**SELECTED PASSAGE**
Looks like RISC-V 32-bit integer and multiply and atomic instr extension. Floating point supported when compiling via gcc or similar the example apps (not by the emulator itself but by the compiler emiting the required software functions to emulate the floating point operations instead).
I think it is very clever. Very compact instruction set, with the advantage of being supported by several compilers.
Wrapper over this other project which is the one implementing the instruction set itself: https://github.com/cnlohr/mini-rv32ima
Kudos to both projects.
EDIT: Found this link in my notes as well: https://news.ycombinator.com/item?id=24900376
This looks like it has a smaller code footprint at least. I'm not sure RISC-V is a very good target for this sort of thing. E.g. decoding the immediates in software is going to be very slow, whereas in hardware it's fast.
But on the other hand it is a stable target and can be configured to be a lot simpler than WASM.
I like the single C file, but Docker if you want all the examples approach, that's really convenient for embedded.

**EXTRACTED ENTRIES**
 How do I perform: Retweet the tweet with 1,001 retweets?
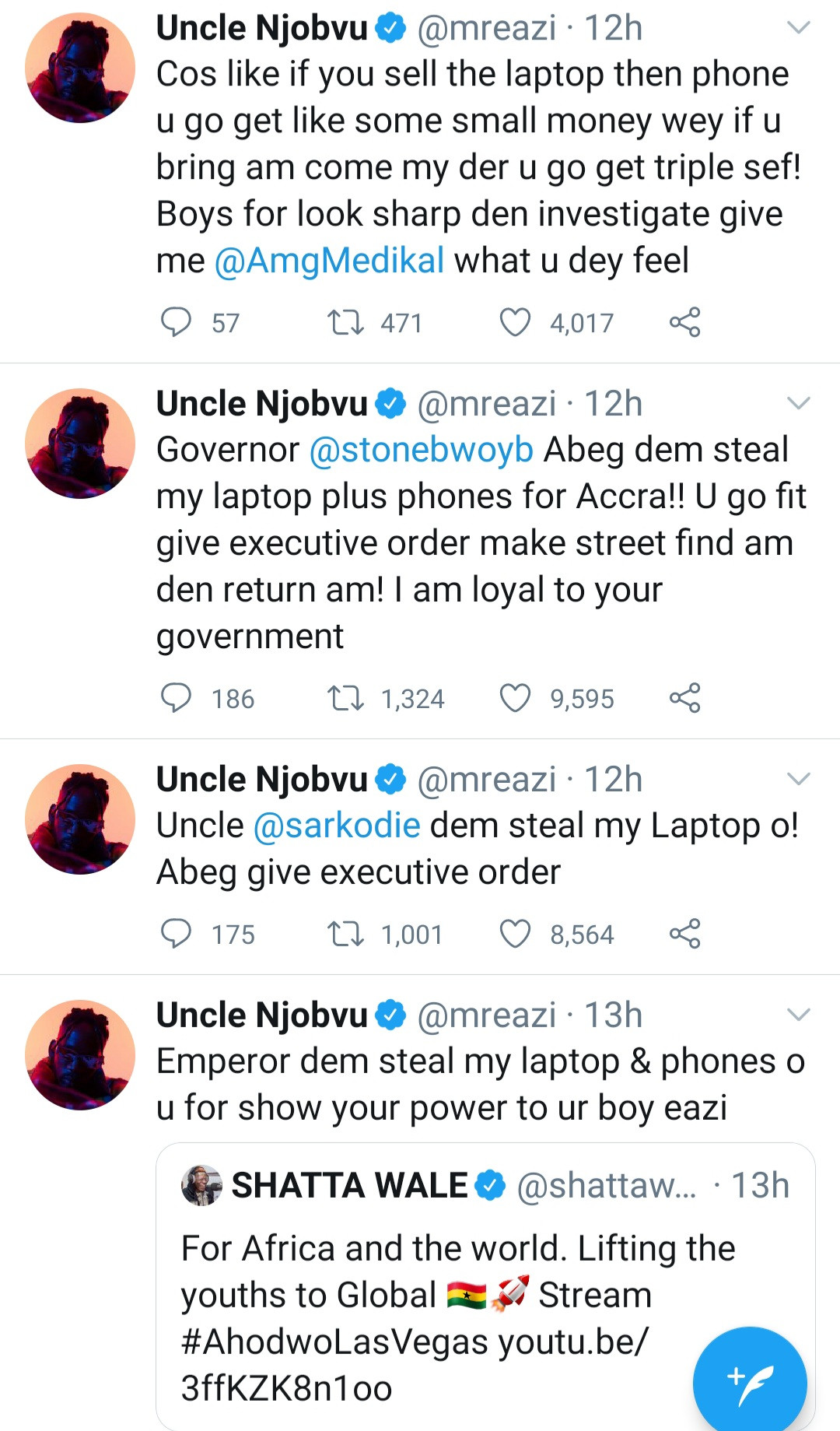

---

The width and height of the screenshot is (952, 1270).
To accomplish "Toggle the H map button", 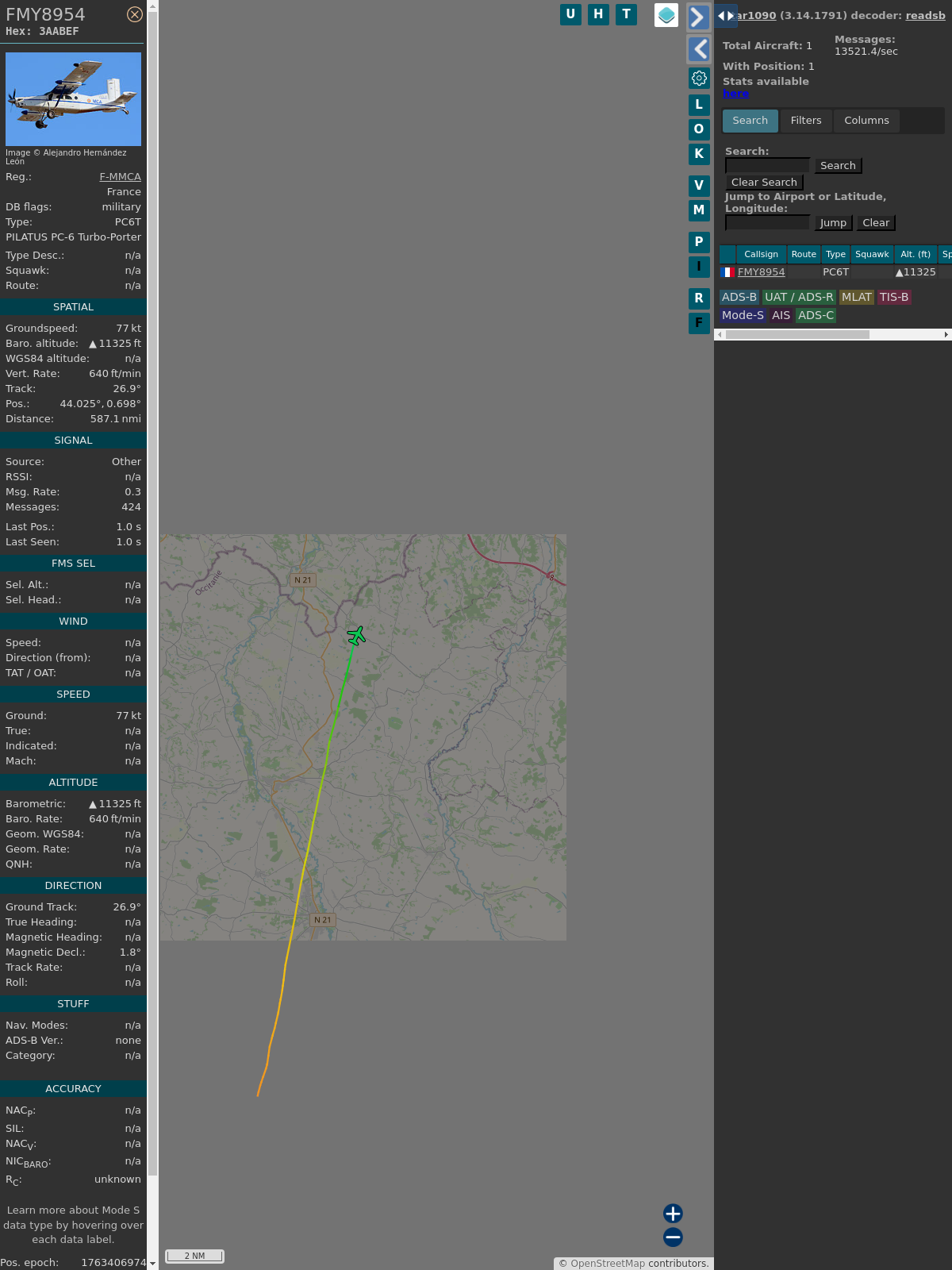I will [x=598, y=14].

...

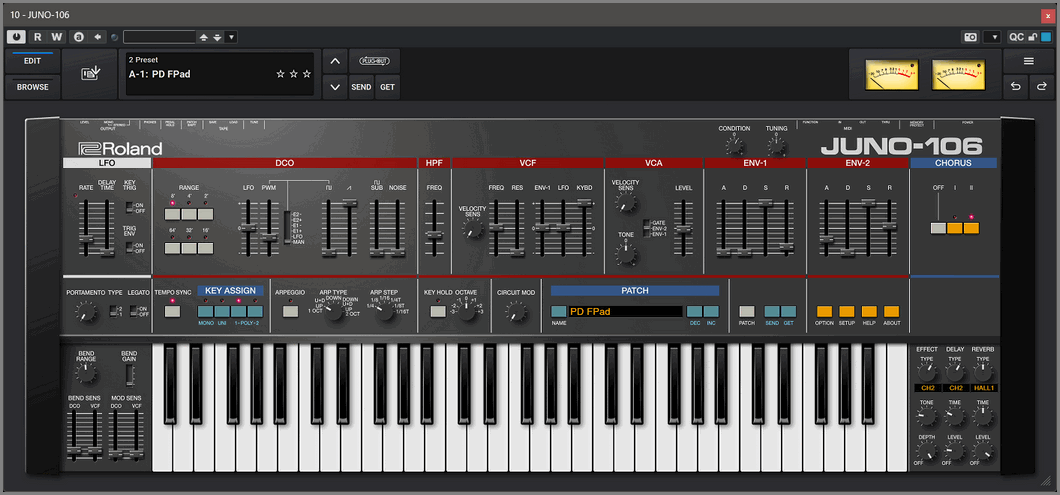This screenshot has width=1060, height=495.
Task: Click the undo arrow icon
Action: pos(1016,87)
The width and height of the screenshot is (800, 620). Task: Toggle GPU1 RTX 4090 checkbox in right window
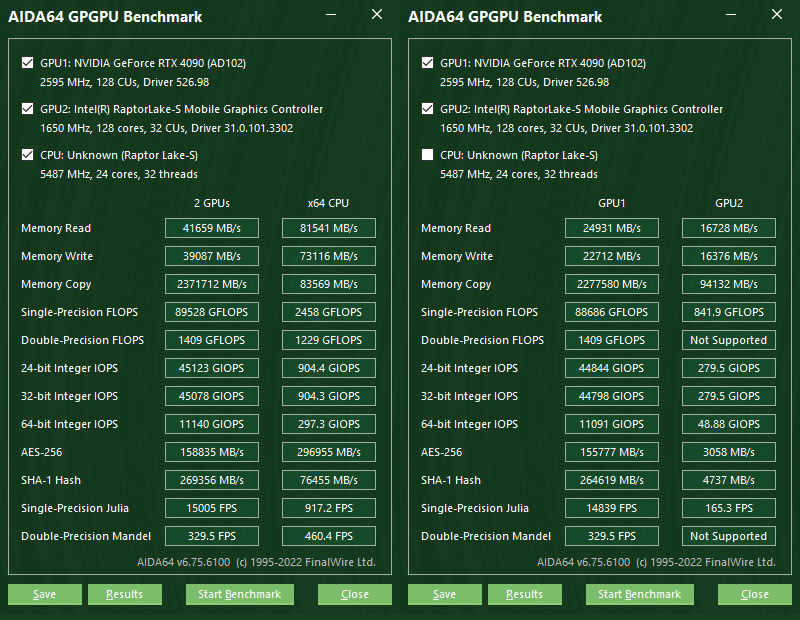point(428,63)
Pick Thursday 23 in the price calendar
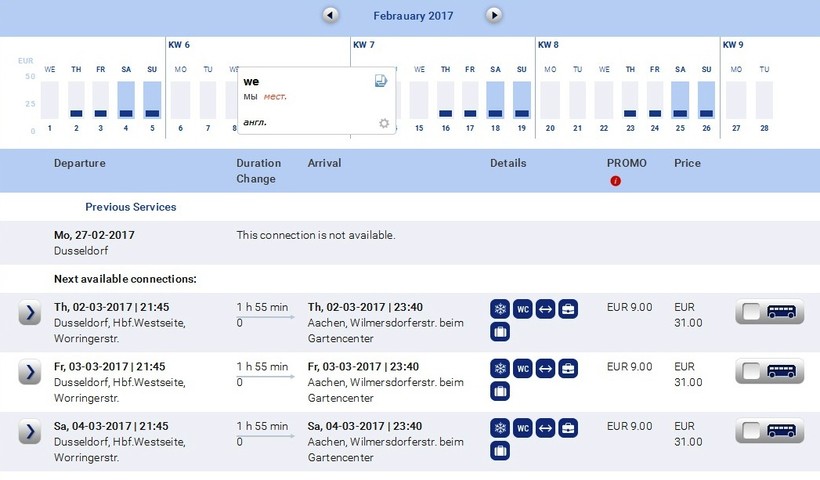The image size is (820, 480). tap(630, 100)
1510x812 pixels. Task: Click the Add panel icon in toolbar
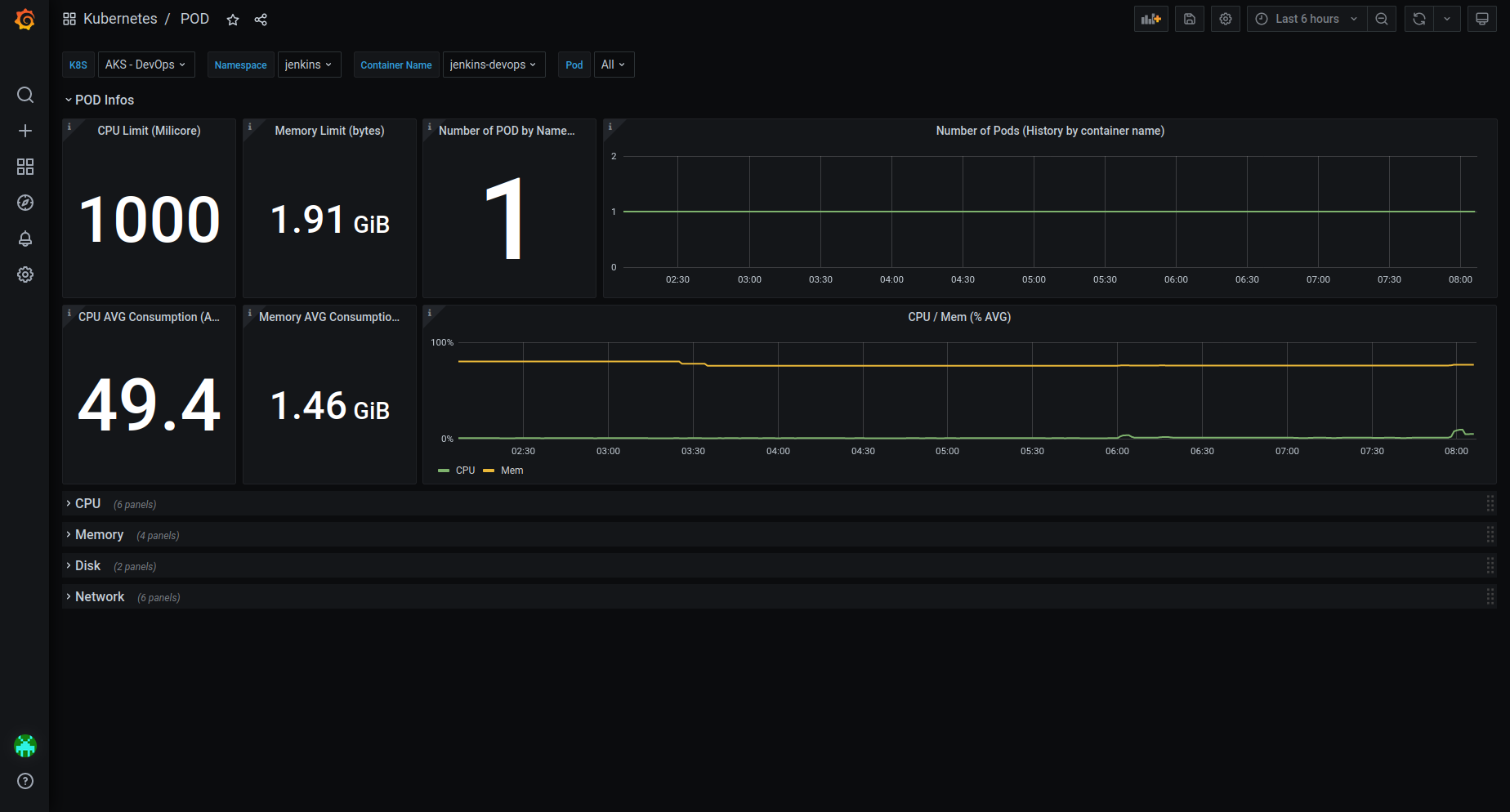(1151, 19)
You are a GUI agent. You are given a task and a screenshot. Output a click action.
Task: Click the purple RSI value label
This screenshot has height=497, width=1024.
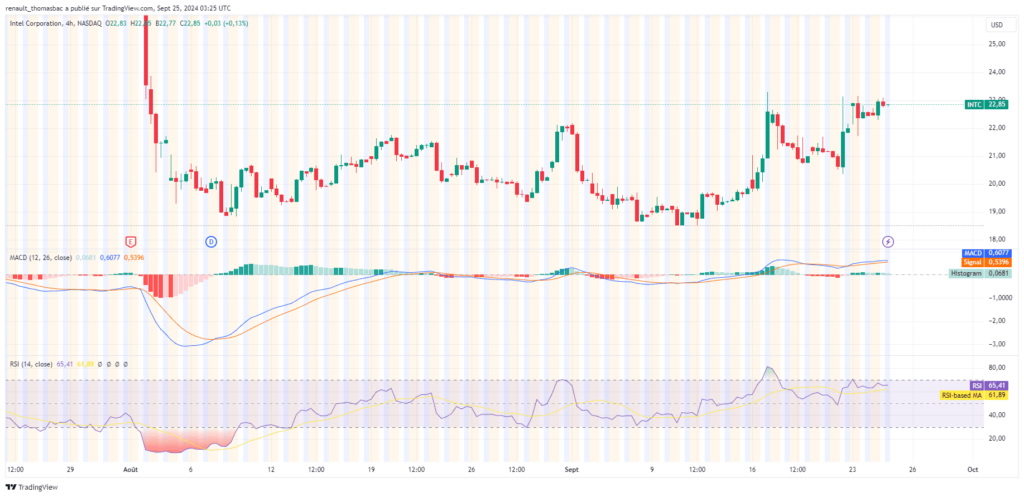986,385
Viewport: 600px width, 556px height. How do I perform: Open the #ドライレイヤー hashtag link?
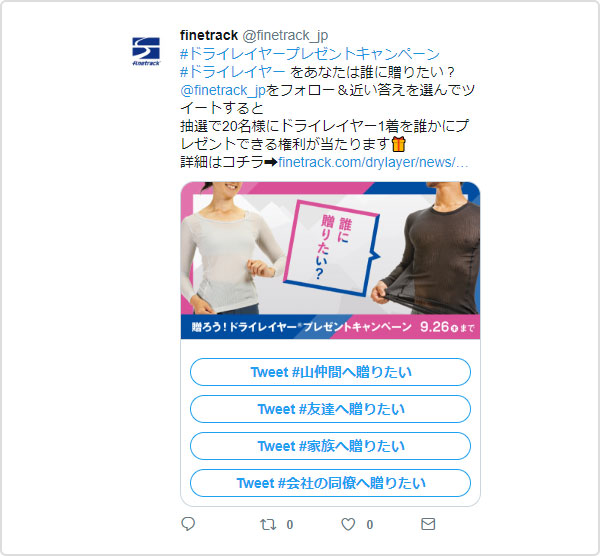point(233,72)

**TRY IT**
Write the next part of the comment thread about the RISC-V emulator, beginning after its final comment. The rows have no connection to the comment thread about the RISC-V emulator.

**REPLY**
Test coverage looks good as well, be interesting to see the metrics.
This would be quite cool for adding scripting to medical devices, avoiding the need to revalidate the "core" each time you change a feature.
An interesting comparison would be against an embedded WASM bytecode interpreter like https://github.com/bytecodealliance/wasm-micro-runtime, which is still much larger at 56.3K on a Cortex M4F. Maybe WASM is just a more complicated instruction set than the smallest RISCV profile?
Have you considered adding support for memory-mapped IO simulation? That would make it useful for testing IoT/microcontroller drivers without the actual hardware.